Growth of monodispersed nanocrystals (NCs) with tunable sizes is highly important for both fundamental research and technological applications. From this perspective, gold nano-particles (AuNPs) are the most widely used and studied NCs because of their tunable surface plasmon resonance (SPR) peaks, which are precisely correlated with the NC's size and shape,^1–15 guide a wide range of applications including biological labeling, imaging, catalysis, electronic properties, and medical diagnostics. The optimization of these applications requires a high mono-dispersity both in shape and size together with the choice of the stabilizing agent. In this direction, several wet chemical routes have been established and out of these Turkevich method,¹⁶ later slightly refined by Frens,¹⁷ is believed to be the most popular because of its easy and reproducible protocol involving nontoxic citrate ions simultaneously used as reducing and stabilizing agent.¹⁸ Despite the method allowing control of the NP's sizes ranging from 10 to 150 nm, uniformity in shape and size, especially for bigger (>40 nm)¹⁷ NPs, is poor. Several modifications to this method have been put forward to improve their uniformity, however, it is still very difficult to achieve uniformity in shape and size. An alternative way to acquire monodispersed NPs has been evolved by using seeded growth approach.¹⁹ However, this approach involves the usage of long chain polymer/surfactants, e.g. cetyltrimethyl-ammonium bromide (CTAB),^20–22 Pluronics L-31/F-68,²³ sodium acrylate²⁴ etc., which have strong affinity towards Au surfaces and thus restrict concomitant functionalization for biological applications. Quality of the NPs obtained in non-aqueous medium could be better than that in aqueous medium; nevertheless, non-aqueous medium stands far from the ideal green approach. To date, several other approaches have been adopted for synthesis of Au nanospheres, such as Brust–Schiffrin method,²⁵ growth and etching method,²⁶ laser irradiation method²⁷ etc. However, most of these nanospheres have limitations either in uniformity in size/shape or further modification for biological application. Therefore, it still keeps challenge to obtain aqueous dispersion of highly uniform Au nanospheres with suitable stabilizing agents for further surface modification.
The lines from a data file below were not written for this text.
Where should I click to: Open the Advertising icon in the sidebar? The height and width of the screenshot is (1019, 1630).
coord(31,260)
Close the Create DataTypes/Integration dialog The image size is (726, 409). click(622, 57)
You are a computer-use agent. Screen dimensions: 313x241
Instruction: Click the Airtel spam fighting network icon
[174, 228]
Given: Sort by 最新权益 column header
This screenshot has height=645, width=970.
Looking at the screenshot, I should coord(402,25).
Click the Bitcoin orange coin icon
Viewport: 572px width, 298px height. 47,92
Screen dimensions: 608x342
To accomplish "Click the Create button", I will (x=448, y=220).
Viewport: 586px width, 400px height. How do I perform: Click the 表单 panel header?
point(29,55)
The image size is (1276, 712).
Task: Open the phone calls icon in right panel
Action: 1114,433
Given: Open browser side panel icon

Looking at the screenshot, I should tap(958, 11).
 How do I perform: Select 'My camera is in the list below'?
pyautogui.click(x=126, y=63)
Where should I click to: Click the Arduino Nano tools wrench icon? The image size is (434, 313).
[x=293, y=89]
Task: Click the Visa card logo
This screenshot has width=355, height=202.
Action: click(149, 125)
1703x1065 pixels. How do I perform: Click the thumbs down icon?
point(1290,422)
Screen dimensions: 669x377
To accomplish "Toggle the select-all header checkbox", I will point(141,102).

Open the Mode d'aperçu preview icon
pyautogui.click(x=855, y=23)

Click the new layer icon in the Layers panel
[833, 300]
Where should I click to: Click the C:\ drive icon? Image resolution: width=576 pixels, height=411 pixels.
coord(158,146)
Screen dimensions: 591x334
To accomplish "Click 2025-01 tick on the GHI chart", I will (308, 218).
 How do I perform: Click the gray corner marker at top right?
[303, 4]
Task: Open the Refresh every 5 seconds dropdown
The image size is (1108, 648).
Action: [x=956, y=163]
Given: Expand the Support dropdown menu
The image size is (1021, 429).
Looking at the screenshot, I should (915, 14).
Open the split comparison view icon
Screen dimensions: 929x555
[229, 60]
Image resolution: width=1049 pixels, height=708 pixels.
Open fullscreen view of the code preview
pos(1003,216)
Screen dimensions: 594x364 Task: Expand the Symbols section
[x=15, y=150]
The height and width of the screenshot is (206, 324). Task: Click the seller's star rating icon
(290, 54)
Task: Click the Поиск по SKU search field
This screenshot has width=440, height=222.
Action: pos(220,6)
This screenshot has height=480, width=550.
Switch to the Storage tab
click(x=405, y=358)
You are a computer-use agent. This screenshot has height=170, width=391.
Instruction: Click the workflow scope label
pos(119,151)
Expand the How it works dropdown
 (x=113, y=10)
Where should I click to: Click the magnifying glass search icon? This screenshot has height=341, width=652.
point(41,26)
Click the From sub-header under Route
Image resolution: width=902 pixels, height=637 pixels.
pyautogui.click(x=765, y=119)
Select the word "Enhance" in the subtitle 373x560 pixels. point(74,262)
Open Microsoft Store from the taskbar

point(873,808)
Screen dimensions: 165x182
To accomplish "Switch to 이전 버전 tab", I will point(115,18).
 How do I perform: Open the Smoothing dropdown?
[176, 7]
From previous studies, it is believed that citrate-capped NPs will be the ideal particle for biological application if we could modify the method to obtain higher mono-dispersity. Moreover, negatively charged surface of citrate-capped particles will give better privilege to restrict the cell toxicity over the positively charged capping agents. This motivated us to develop citrate-stabilized AuNPs with high uniformity in size and shape. Key role to obtain AuNPs in a citrate-reduction method has been thought to be the moderately fast nucleation process followed by diffusive growth. Several experimental conditions may induce the nucleation/growth process; for example, the concentration of Au-precursor, sodium citrate, other stabilizing or co-reducing agents, temperature, heating time and pH of the solution. Therefore, an optimized condition is needed through a balance between the nucleation and growth process to obtain highly monodispersed particles.

In this work, we report a very simple method to prepare mono-dispersed citrate-capped spherical AuNPs with sizes ranging from 20 to 115 nm in presence of tris base (TB). TB used in the reaction served as stabilizer, reducing agent and pH-mediator for the synthesis of AuNPs. This approach not only optimized the traditional Turkevich/Frens method acquiring more uniformity of the NPs with very narrow size distribution but also improved the seeded growth method possessing better quality with very uniform morphology. Conspicuously, the NPs own better stability with tunable quantity of negative ions and pH value, which have promising applications in the fields of spectroscopy, catalysis, and biology. Moreover, these citrate-stabilized AuNPs can be spontaneously assembled into a well-defined monolayer at the interface, which holds great prospect for optoelectronic nano-devices and biosensors.

2. Experimental section

2.1. Materials and instruments

Chloroauric acid (HAuCl₄·3H₂O, 99.9%), sodium citrate (trisodium citrate dihydrate), tris base were obtained from Sinopharm Chemical Reagent Co. Ltd. (Shanghai). Ultrapure water was used in all experiments. All other reagents were used as purchased without further purification.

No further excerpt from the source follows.